A livello più complessivo, “Life Claw” (Crayfish lineages conservation in north-western Apennine), giunto al quarto dei previsti cinque anni di attività, punta a conservare e migliorare la popolazione di gamberi autoctoni (Austropotamobius pallipes) attraverso un programma di conservazione a lungo termine nell’area dell’Appennino NordOccidentale di Emilia-Romagna e Liguria.
“Significativo è che questa importante azione sia svolta, grazie anche alla partecipazione di volontari appartenenti a cinque associazioni piscatorie, che hanno accolto la proposta di collaborazione dopo essere stati formati dai partner di progetto con sessioni teoriche e pratiche” evidenzia Luigi Bisi, Presidente del Consorzio di bonifica di Piacenza.
“In provincia di Parma, all’interno di tre laghetti gestiti dall’Ente di Gestione per i Parchi e la Biodiversità dell’Emilia Occidentale, si sta procedendo ad un’azione di monitoraggio e contenimento dei gamberi di origine americana, considerati tra le principali cause di estinzione per i crostacei nativi – precisa Massimo Gargano, Direttore Generale di ANBI – Gli stessi gamberi alloctoni sono inoltre responsabili di minare la stabilità degli argini con i loro tunnel, ostruire le griglie poste agli ingressi di canali intubati ed impianti idraulici, occludere le infrastrutture necessarie alla gestione delle derivazioni irrigue come, ad esempio, le paratoie.”

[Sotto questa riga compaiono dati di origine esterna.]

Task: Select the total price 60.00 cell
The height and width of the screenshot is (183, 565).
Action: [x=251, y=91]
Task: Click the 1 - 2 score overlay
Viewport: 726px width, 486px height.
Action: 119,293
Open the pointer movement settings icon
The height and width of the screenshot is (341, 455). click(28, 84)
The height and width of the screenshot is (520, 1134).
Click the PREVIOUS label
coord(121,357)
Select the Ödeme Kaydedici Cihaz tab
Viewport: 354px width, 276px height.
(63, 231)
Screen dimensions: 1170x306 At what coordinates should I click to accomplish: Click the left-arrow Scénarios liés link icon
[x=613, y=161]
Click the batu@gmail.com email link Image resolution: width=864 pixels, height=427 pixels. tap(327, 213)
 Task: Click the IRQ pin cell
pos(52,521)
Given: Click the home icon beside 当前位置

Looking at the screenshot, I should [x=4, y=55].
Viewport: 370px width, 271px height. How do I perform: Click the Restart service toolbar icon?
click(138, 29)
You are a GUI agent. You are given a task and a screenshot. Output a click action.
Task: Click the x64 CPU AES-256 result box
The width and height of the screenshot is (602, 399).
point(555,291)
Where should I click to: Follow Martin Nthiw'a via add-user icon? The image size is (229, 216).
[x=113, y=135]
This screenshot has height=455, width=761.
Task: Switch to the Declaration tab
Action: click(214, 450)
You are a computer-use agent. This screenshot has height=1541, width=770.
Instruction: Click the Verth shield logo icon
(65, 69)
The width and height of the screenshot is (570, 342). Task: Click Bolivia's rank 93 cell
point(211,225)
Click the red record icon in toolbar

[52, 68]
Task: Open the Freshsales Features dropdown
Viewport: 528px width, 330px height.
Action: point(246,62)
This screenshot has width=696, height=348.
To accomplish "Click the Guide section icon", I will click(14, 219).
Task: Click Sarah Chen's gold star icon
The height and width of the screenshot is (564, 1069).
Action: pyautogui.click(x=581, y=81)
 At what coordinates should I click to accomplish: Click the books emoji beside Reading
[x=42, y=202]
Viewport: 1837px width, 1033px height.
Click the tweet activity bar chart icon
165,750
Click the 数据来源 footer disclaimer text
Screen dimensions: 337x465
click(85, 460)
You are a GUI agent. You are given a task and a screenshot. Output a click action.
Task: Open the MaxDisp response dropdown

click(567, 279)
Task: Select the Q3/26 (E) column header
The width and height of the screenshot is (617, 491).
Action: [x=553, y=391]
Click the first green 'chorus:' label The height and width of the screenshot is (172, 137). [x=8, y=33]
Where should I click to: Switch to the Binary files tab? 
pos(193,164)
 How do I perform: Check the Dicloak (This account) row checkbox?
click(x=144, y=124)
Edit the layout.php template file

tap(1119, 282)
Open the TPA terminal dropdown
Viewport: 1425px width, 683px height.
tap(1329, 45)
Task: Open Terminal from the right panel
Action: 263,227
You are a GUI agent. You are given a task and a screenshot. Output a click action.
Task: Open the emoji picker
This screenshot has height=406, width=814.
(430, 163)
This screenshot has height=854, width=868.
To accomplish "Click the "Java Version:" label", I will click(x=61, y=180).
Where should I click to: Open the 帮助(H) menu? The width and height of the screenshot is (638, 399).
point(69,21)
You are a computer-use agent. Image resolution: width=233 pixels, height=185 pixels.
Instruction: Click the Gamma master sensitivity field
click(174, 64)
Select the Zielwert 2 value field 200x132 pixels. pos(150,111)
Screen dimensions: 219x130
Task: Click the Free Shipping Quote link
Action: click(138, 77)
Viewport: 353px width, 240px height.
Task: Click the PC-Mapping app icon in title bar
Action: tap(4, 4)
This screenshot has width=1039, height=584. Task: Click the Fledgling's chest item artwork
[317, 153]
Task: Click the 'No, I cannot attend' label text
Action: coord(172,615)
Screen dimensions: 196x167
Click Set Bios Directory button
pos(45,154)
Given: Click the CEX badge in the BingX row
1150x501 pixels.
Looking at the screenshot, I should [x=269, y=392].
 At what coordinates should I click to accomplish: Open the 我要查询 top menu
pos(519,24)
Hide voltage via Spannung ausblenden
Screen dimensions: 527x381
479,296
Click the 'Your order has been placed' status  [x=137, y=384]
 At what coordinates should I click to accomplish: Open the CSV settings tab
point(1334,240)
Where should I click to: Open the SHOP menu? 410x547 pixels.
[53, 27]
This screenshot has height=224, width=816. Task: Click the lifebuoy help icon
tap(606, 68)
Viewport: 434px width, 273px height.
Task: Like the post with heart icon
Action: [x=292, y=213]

Il progetto è co-finanziato dall’Unione Europea e si propone tra gli obbiettivi specifici: creare strutture di allevamento per il ripristino della presenza locale del gambero di fiume, aumentandone gli stock delle più significative popolazioni, al fine di conservare la variabilità genetica della specie nell’Appennino NordOccidentale; contrastare la dispersione di gamberi alloctoni, ritenuta una delle principali cause di estinzione delle specie originarie negli ecosistemi d’acqua dolce.
“E’ con orgoglio, che presentiamo questa, ulteriore testimonianza dell’interesse, con cui i Consorzi di bonifica ed irrigazione partecipano a progetti di ricerca ed innovazione a servizio della tutela del territorio” conclude Vincenzi.
Con il Consorzio di bonifica di Piacenza sono partner del progetto Life Claw accanto al Parco nazionale dell’Appennino Tosco-Emiliano (coordinatore): l’Ente di Gestione per i Parchi e la Biodiversità Emilia Occidentale, il Parco Naturale Regionale dell’Antola, l’Istituto Zooprofilattico Sperimentale delle Venezie, l’Università Cattolica del Sacro Cuore, l’Università degli Studi di Pavia, l’Acquario di Genova-Costa Edutainment, il Comune di Fontanigorda.